Find each line in the items below that contains the word "Open" and copy those lines out.
═══ Records
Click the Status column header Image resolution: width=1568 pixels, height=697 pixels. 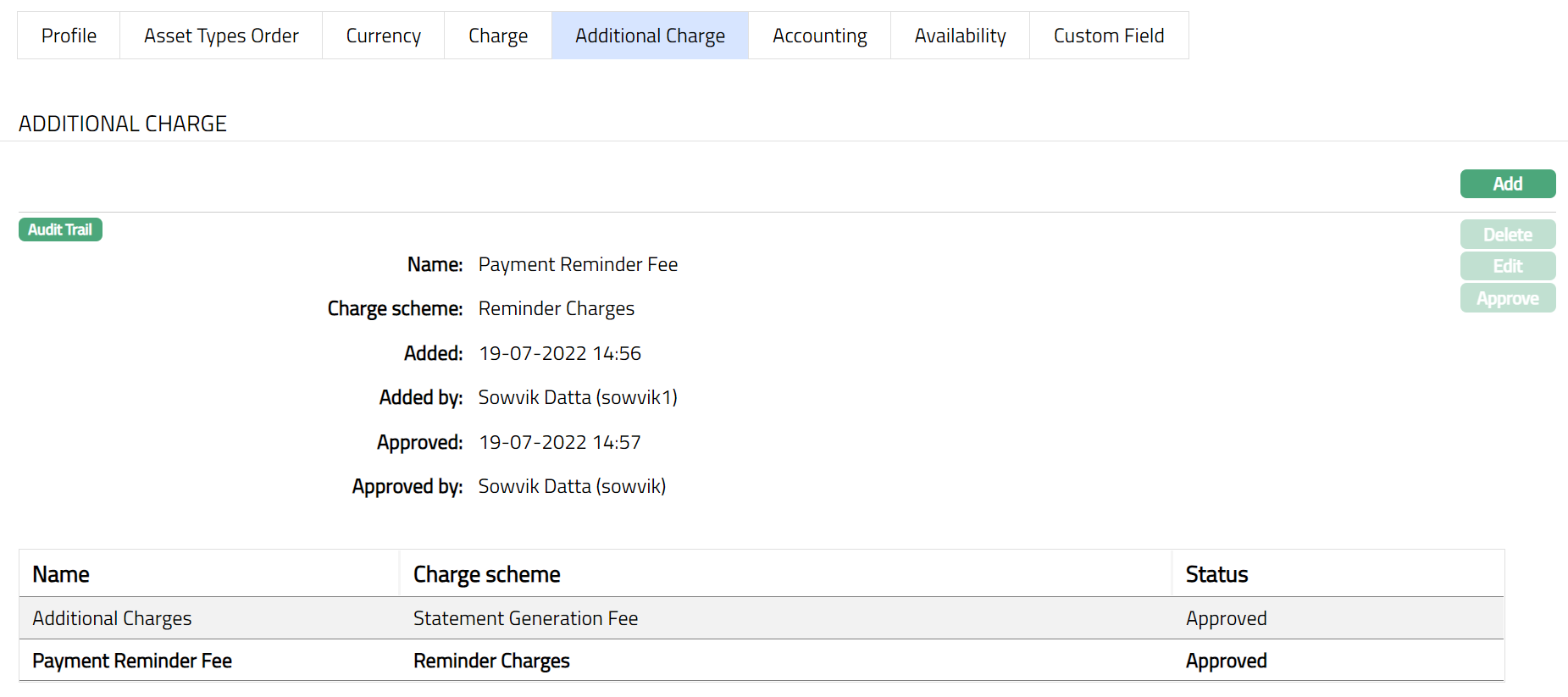(x=1216, y=574)
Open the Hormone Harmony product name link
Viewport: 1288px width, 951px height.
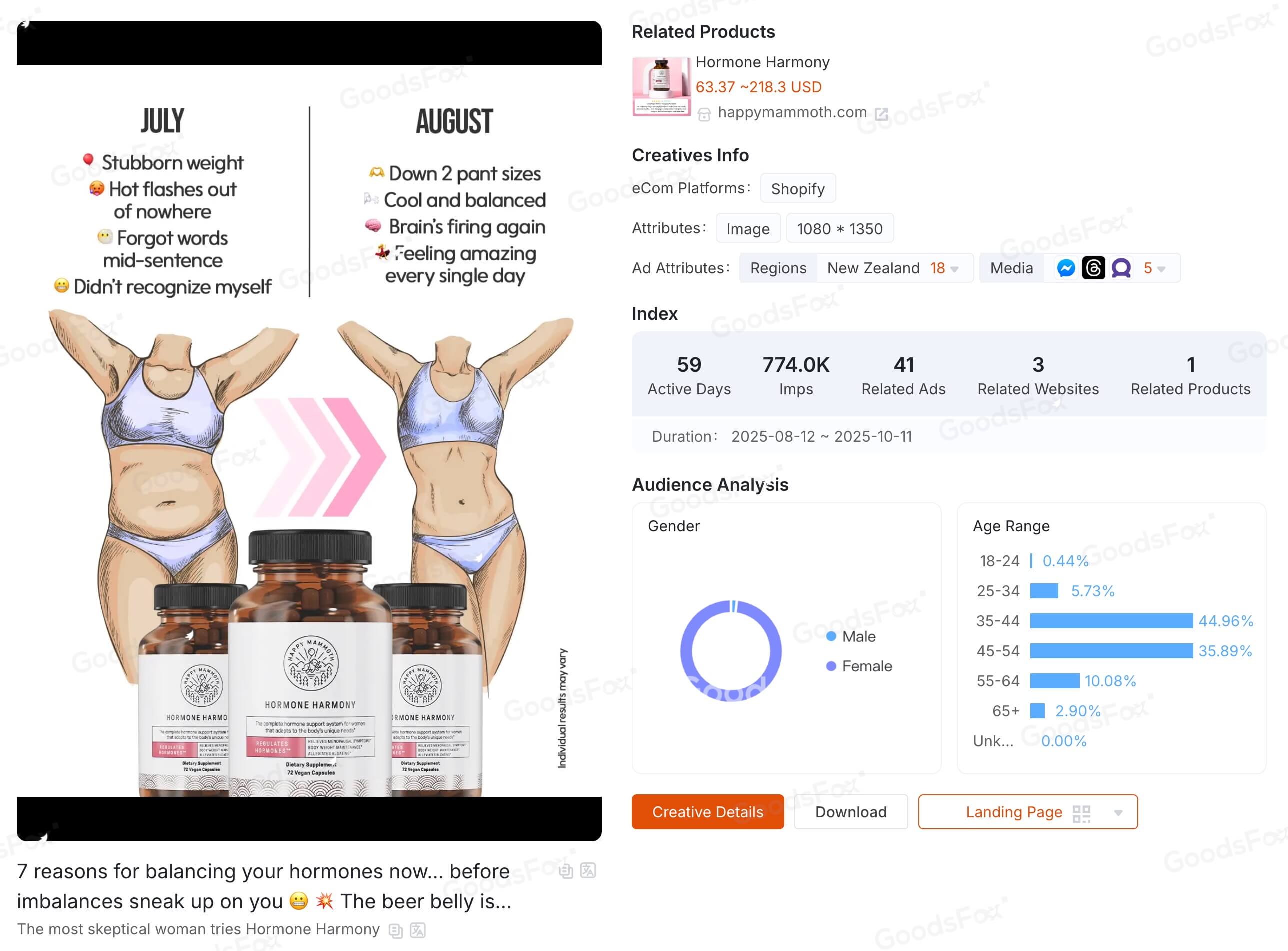[x=762, y=62]
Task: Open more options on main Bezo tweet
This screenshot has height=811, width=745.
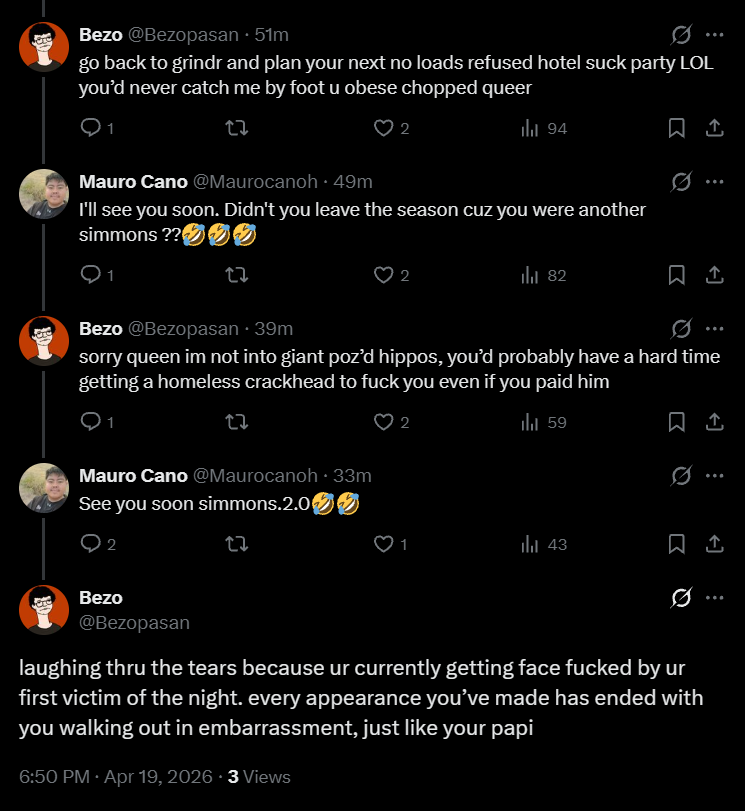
══════
● Task output:
Open the Hormone Harmony product name link
Task: Open more options on main Bezo tweet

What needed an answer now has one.